BEGIN Extracted entries

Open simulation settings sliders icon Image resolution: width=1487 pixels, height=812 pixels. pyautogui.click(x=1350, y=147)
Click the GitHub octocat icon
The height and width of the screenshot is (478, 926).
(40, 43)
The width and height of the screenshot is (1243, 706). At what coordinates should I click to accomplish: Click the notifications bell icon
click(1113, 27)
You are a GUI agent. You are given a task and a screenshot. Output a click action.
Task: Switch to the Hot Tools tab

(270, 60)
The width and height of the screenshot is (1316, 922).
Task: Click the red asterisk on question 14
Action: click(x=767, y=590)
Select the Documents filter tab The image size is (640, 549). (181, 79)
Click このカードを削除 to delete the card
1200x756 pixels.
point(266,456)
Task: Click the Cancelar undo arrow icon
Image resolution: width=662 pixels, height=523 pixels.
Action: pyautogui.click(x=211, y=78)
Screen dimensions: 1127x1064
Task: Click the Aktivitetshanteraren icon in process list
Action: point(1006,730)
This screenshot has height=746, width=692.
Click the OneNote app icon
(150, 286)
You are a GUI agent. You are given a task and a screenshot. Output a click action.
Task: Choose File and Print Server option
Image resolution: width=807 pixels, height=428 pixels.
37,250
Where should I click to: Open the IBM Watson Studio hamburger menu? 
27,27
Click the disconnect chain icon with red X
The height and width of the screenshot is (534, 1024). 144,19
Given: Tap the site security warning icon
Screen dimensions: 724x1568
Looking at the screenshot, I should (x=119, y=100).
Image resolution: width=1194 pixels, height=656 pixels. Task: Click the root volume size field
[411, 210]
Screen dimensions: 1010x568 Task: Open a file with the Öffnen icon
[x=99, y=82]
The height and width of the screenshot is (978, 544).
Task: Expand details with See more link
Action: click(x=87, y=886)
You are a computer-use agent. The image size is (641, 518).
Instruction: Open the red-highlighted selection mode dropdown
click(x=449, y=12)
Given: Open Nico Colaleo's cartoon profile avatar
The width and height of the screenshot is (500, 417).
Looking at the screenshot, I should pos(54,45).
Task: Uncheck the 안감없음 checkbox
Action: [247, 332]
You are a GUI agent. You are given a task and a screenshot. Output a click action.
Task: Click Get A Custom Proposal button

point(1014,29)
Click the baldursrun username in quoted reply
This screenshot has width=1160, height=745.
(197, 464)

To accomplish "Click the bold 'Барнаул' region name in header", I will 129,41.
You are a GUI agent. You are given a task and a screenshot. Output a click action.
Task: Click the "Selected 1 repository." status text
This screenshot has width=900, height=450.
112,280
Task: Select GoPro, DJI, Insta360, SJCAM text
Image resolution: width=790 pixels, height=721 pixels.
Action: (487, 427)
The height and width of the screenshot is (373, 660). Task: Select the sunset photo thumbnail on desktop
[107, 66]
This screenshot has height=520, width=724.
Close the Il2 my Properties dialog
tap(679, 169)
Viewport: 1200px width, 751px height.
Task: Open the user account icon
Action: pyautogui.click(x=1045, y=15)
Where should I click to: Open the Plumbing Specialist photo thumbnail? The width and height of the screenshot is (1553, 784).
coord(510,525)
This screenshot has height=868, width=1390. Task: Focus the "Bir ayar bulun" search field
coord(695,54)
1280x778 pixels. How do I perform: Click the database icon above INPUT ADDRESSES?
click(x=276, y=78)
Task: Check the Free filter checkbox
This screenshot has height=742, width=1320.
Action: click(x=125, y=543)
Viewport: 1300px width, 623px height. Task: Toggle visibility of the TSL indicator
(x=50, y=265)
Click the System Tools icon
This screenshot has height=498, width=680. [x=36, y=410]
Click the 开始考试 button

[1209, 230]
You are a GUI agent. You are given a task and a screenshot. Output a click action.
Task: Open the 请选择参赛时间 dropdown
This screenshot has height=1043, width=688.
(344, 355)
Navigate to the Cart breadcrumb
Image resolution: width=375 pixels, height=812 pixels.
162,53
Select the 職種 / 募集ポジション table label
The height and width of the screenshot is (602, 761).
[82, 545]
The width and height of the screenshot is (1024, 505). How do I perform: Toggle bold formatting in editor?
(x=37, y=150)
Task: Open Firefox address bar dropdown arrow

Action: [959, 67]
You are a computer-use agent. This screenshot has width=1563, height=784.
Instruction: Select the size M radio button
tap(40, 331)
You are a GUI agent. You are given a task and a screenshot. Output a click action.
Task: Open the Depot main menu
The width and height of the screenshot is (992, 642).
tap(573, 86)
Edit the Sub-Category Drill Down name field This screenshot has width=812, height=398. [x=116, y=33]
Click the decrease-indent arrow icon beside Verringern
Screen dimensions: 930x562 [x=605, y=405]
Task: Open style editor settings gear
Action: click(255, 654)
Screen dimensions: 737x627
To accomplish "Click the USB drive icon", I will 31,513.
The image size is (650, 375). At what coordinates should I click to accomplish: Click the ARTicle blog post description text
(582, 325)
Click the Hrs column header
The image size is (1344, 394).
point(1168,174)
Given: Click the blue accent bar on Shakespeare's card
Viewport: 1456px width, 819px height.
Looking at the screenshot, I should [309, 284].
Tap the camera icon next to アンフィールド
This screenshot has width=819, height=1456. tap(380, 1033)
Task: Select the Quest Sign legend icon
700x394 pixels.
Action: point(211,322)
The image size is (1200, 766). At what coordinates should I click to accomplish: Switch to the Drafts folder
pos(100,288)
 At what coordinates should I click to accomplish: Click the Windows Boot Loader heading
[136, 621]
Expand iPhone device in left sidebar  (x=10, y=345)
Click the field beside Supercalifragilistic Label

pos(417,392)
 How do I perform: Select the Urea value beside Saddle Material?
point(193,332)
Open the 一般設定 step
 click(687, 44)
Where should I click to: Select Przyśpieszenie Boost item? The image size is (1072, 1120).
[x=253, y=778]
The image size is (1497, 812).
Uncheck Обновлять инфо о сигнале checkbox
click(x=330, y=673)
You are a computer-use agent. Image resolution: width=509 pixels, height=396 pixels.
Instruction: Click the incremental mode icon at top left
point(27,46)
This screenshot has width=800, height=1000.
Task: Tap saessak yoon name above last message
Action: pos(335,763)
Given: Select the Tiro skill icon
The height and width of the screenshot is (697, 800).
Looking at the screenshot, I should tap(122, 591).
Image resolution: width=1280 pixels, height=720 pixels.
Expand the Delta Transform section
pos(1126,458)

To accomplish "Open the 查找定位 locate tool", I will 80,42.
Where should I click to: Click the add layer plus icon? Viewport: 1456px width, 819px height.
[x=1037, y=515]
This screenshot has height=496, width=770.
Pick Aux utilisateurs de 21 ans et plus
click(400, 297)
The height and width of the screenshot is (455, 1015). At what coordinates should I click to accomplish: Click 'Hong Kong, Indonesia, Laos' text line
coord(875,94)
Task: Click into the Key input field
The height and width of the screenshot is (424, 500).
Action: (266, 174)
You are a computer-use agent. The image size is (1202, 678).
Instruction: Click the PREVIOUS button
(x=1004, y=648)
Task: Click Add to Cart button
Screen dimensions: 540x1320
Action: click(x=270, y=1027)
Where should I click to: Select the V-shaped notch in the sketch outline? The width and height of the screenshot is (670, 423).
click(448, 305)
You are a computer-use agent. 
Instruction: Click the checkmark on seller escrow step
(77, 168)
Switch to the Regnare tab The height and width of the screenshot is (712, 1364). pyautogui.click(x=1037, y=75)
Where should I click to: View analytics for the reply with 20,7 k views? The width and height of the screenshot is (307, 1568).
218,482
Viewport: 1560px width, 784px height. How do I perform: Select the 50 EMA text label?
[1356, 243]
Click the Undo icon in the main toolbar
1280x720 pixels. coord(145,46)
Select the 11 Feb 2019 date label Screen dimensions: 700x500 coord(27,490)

END Extracted entries

[Activity]
Above are some records; repeat all of them exactly.

[Answer to this problem]
Open simulation settings sliders icon Image resolution: width=1487 pixels, height=812 pixels. pyautogui.click(x=1350, y=147)
Click the GitHub octocat icon
The height and width of the screenshot is (478, 926).
(40, 43)
The width and height of the screenshot is (1243, 706). At what coordinates should I click to accomplish: Click the notifications bell icon
click(1113, 27)
You are a GUI agent. You are given a task and a screenshot. Output a click action.
Task: Switch to the Hot Tools tab

(270, 60)
The width and height of the screenshot is (1316, 922).
Task: Click the red asterisk on question 14
Action: click(x=767, y=590)
Select the Documents filter tab The image size is (640, 549). (181, 79)
Click このカードを削除 to delete the card
1200x756 pixels.
point(266,456)
Task: Click the Cancelar undo arrow icon
Image resolution: width=662 pixels, height=523 pixels.
Action: pyautogui.click(x=211, y=78)
Screen dimensions: 1127x1064
Task: Click the Aktivitetshanteraren icon in process list
Action: point(1006,730)
This screenshot has height=746, width=692.
Click the OneNote app icon
(150, 286)
You are a GUI agent. You are given a task and a screenshot. Output a click action.
Task: Choose File and Print Server option
Image resolution: width=807 pixels, height=428 pixels.
37,250
Where should I click to: Open the IBM Watson Studio hamburger menu? 
27,27
Click the disconnect chain icon with red X
The height and width of the screenshot is (534, 1024). 144,19
Given: Tap the site security warning icon
Screen dimensions: 724x1568
Looking at the screenshot, I should (x=119, y=100).
Image resolution: width=1194 pixels, height=656 pixels. Task: Click the root volume size field
[411, 210]
Screen dimensions: 1010x568 Task: Open a file with the Öffnen icon
[x=99, y=82]
The height and width of the screenshot is (978, 544).
Task: Expand details with See more link
Action: click(x=87, y=886)
You are a computer-use agent. The image size is (641, 518).
Instruction: Open the red-highlighted selection mode dropdown
click(x=449, y=12)
Given: Open Nico Colaleo's cartoon profile avatar
The width and height of the screenshot is (500, 417).
Looking at the screenshot, I should pos(54,45).
Task: Uncheck the 안감없음 checkbox
Action: [247, 332]
You are a GUI agent. You are given a task and a screenshot. Output a click action.
Task: Click Get A Custom Proposal button

point(1014,29)
Click the baldursrun username in quoted reply
This screenshot has width=1160, height=745.
(197, 464)

To accomplish "Click the bold 'Барнаул' region name in header", I will 129,41.
You are a GUI agent. You are given a task and a screenshot. Output a click action.
Task: Click the "Selected 1 repository." status text
This screenshot has width=900, height=450.
112,280
Task: Select GoPro, DJI, Insta360, SJCAM text
Image resolution: width=790 pixels, height=721 pixels.
Action: (487, 427)
The height and width of the screenshot is (373, 660). Task: Select the sunset photo thumbnail on desktop
[107, 66]
This screenshot has height=520, width=724.
Close the Il2 my Properties dialog
tap(679, 169)
Viewport: 1200px width, 751px height.
Task: Open the user account icon
Action: pyautogui.click(x=1045, y=15)
Where should I click to: Open the Plumbing Specialist photo thumbnail? The width and height of the screenshot is (1553, 784).
coord(510,525)
This screenshot has height=868, width=1390. Task: Focus the "Bir ayar bulun" search field
coord(695,54)
1280x778 pixels. How do I perform: Click the database icon above INPUT ADDRESSES?
click(x=276, y=78)
Task: Check the Free filter checkbox
This screenshot has height=742, width=1320.
Action: click(x=125, y=543)
Viewport: 1300px width, 623px height. Task: Toggle visibility of the TSL indicator
(x=50, y=265)
Click the System Tools icon
This screenshot has height=498, width=680. [x=36, y=410]
Click the 开始考试 button

[1209, 230]
You are a GUI agent. You are given a task and a screenshot. Output a click action.
Task: Open the 请选择参赛时间 dropdown
This screenshot has height=1043, width=688.
(344, 355)
Navigate to the Cart breadcrumb
Image resolution: width=375 pixels, height=812 pixels.
162,53
Select the 職種 / 募集ポジション table label
The height and width of the screenshot is (602, 761).
[82, 545]
The width and height of the screenshot is (1024, 505). How do I perform: Toggle bold formatting in editor?
(x=37, y=150)
Task: Open Firefox address bar dropdown arrow

Action: [959, 67]
You are a computer-use agent. This screenshot has width=1563, height=784.
Instruction: Select the size M radio button
tap(40, 331)
You are a GUI agent. You are given a task and a screenshot. Output a click action.
Task: Open the Depot main menu
The width and height of the screenshot is (992, 642).
tap(573, 86)
Edit the Sub-Category Drill Down name field This screenshot has width=812, height=398. [x=116, y=33]
Click the decrease-indent arrow icon beside Verringern
Screen dimensions: 930x562 [x=605, y=405]
Task: Open style editor settings gear
Action: click(255, 654)
Screen dimensions: 737x627
To accomplish "Click the USB drive icon", I will 31,513.
The image size is (650, 375). At what coordinates should I click to accomplish: Click the ARTicle blog post description text
(582, 325)
Click the Hrs column header
The image size is (1344, 394).
point(1168,174)
Given: Click the blue accent bar on Shakespeare's card
Viewport: 1456px width, 819px height.
Looking at the screenshot, I should [309, 284].
Tap the camera icon next to アンフィールド
This screenshot has width=819, height=1456. tap(380, 1033)
Task: Select the Quest Sign legend icon
700x394 pixels.
Action: point(211,322)
The image size is (1200, 766). At what coordinates should I click to accomplish: Switch to the Drafts folder
pos(100,288)
 At what coordinates should I click to accomplish: Click the Windows Boot Loader heading
[136, 621]
Expand iPhone device in left sidebar  (x=10, y=345)
Click the field beside Supercalifragilistic Label

pos(417,392)
 How do I perform: Select the Urea value beside Saddle Material?
point(193,332)
Open the 一般設定 step
 click(687, 44)
Where should I click to: Select Przyśpieszenie Boost item? The image size is (1072, 1120).
[x=253, y=778]
The image size is (1497, 812).
Uncheck Обновлять инфо о сигнале checkbox
click(x=330, y=673)
You are a computer-use agent. Image resolution: width=509 pixels, height=396 pixels.
Instruction: Click the incremental mode icon at top left
point(27,46)
This screenshot has width=800, height=1000.
Task: Tap saessak yoon name above last message
Action: pos(335,763)
Given: Select the Tiro skill icon
The height and width of the screenshot is (697, 800).
Looking at the screenshot, I should tap(122, 591).
Image resolution: width=1280 pixels, height=720 pixels.
Expand the Delta Transform section
pos(1126,458)

To accomplish "Open the 查找定位 locate tool", I will 80,42.
Where should I click to: Click the add layer plus icon? Viewport: 1456px width, 819px height.
[x=1037, y=515]
This screenshot has height=496, width=770.
Pick Aux utilisateurs de 21 ans et plus
click(400, 297)
The height and width of the screenshot is (455, 1015). At what coordinates should I click to accomplish: Click 'Hong Kong, Indonesia, Laos' text line
coord(875,94)
Task: Click into the Key input field
The height and width of the screenshot is (424, 500).
Action: (266, 174)
You are a computer-use agent. The image size is (1202, 678).
Instruction: Click the PREVIOUS button
(x=1004, y=648)
Task: Click Add to Cart button
Screen dimensions: 540x1320
Action: click(x=270, y=1027)
Where should I click to: Select the V-shaped notch in the sketch outline? The width and height of the screenshot is (670, 423).
click(448, 305)
You are a computer-use agent. 
Instruction: Click the checkmark on seller escrow step
(77, 168)
Switch to the Regnare tab The height and width of the screenshot is (712, 1364). pyautogui.click(x=1037, y=75)
Where should I click to: View analytics for the reply with 20,7 k views? The width and height of the screenshot is (307, 1568).
218,482
Viewport: 1560px width, 784px height. How do I perform: Select the 50 EMA text label?
[1356, 243]
Click the Undo icon in the main toolbar
1280x720 pixels. coord(145,46)
Select the 11 Feb 2019 date label Screen dimensions: 700x500 coord(27,490)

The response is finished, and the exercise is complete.